Karakhum sentiu frustração pela primeira vez na luta e rapidamente recuperou seu machado. Ele não podia enfrentar diretamente a Aura da Espada de um mestre com sua armadura, mas, por estar desequilibrado, foi forçado a se desviar para a direita.
— Argh!
Karakhum mal conseguiu se manter em pé, abrindo sua base para não cair. Contudo, não era o fim. Com seus sentidos aguçados, percebeu outros inimigos igualmente fortes se aproximando.

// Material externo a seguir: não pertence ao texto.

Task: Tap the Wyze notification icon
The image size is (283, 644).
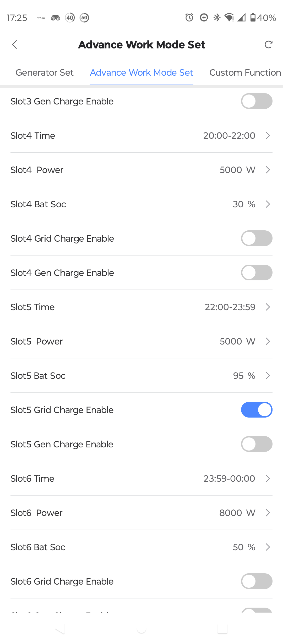Action: (41, 18)
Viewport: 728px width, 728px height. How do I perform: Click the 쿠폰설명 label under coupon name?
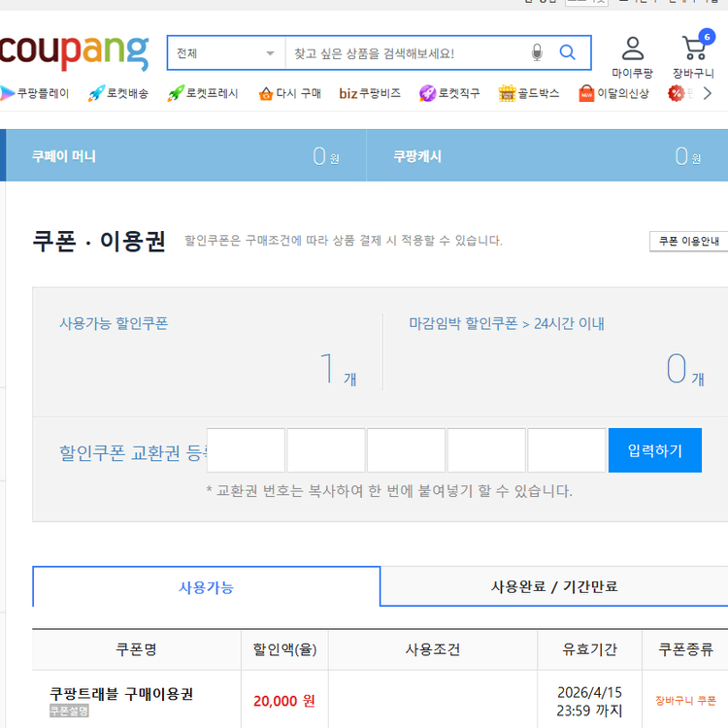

A espadachim de cabelos vermelhos avançava como uma chama ardente, enquanto outro espadachim movia-se ao redor dela, fluido como água, atacando com precisão. Por último, a espadachim de cabelos prateados, também uma mestre, atacava com maestria. Os quatro espadachins altamente habilidosos cercaram Karakhum, atacando de todas as direções. O grande guerreiro de Durcali os observou por um momento antes de soltar um rugido que parecia dividir o céu e a terra.
— Aaah!
Em uma recuperação impressionante, Karakhum pisou com força no chão, espalhando uma onda de choque ao seu redor. O impacto destruiu o solo, levantando-o e lançando os quatro aprendizes de Krono para trás.
— Argh!
— Ah!
— Ugh…!
O ataque foi tão grandioso que parecia mítico, deixando os quatro espantados. Mas ainda não havia acabado.
— Nnnggh!
Um calor escaldante começou a emanar do chão, e lava fluiu pelas rachaduras que se espalhavam. Karakhum recuperou o martelo que Airen havia lançado anteriormente e fundiu-o ao machado, transformando-o em um machado de lâminas duplas. A arma agora simbolizava o poder opressor de Karakhum, deixando os quatro espadachins visivelmente tensos. O grande guerreiro e elementalista então se dirigiu a eles.
— Reconheço que vocês são guerreiros incríveis, dignos de minha seriedade.
— Não consigo identificar a idade dos humanos, mas vocês parecem muito jovens. Khubaru, quantos anos eles têm? — perguntou Karakhum ao filho.
— Eles têm cerca de vinte anos, pai…
— Muito mais jovens do que eu pensava. Não, deveria dizer que são quase como crianças. Hmph…
Karakhum suspirou. Seu hálito ardente carregava emoções diversas: decepção, vergonha, alegria e outras mais. Então, ele voltou a falar.
— Partam.
— Não direi mais nada. Levem Khubaru e vão.
Ao pisar novamente no chão, as rachaduras se expandiram, e a lava borbulhou ainda mais, ameaçando romper a superfície. Brett, Illia, Airen e até Judith, que estavam ansiosos para continuar lutando, não ousaram avançar. Não tinham escolha senão recuar. Mas nem todos o fizeram.
A gata preta voou casualmente até eles, destoando completamente da atmosfera séria. Ela pousou levemente em um pedaço de terra sem lava, mas, apesar de sua postura relaxada, estava nervosa. Lulu então levantou uma das patas dianteiras e apontou para Karakhum.
— Você.
— Vou te dar umas palmadas.
Karakhum ficou sem palavras. Ver uma gata voadora e falante já era suficientemente chocante, mas o animal ainda o repreendia! O mais estranho era que aquilo não parecia engraçado. O orc franziu a testa, tentando entender a situação, mas Lulu interpretou isso como um desafio. Assim, a gata preta assentiu com olhos furiosos, voou para o alto, deu três voltas no ar e começou a brilhar intensamente.